■ Assignment ■
Where the string "sidebar" occurs in a line of the entries below, copy that line.
- Opening Delimiter -
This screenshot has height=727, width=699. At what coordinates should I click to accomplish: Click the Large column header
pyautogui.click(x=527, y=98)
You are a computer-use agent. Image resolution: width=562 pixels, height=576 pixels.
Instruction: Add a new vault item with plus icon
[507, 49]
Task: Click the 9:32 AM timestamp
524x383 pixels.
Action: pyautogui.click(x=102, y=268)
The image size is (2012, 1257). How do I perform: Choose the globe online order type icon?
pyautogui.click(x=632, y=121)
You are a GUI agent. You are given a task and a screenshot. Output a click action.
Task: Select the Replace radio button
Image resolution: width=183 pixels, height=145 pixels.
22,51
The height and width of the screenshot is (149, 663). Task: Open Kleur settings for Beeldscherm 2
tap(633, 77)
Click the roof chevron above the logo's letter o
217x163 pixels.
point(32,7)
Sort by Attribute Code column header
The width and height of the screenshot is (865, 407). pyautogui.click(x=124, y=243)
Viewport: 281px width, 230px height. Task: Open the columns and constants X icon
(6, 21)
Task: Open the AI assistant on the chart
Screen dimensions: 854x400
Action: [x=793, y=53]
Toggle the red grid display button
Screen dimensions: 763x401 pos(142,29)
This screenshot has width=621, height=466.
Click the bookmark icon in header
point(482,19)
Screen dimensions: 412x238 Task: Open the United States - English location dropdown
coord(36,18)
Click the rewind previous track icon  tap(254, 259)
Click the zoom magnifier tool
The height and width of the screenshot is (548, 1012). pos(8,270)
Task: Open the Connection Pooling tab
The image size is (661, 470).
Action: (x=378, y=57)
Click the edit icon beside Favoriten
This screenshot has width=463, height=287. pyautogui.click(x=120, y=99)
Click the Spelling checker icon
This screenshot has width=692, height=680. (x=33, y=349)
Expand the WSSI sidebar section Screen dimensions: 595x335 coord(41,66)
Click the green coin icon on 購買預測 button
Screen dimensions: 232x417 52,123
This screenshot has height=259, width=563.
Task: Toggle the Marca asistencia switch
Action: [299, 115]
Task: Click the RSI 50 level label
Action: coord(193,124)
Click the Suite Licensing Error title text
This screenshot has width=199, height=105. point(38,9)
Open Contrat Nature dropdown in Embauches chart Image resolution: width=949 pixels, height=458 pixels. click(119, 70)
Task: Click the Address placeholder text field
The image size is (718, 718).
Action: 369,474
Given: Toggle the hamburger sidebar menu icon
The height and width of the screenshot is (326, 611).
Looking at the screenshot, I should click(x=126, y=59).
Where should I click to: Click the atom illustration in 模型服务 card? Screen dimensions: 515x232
- Closing Delimiter -
■ Problem solution ■
Expand the WSSI sidebar section Screen dimensions: 595x335 coord(41,66)
Given: Toggle the hamburger sidebar menu icon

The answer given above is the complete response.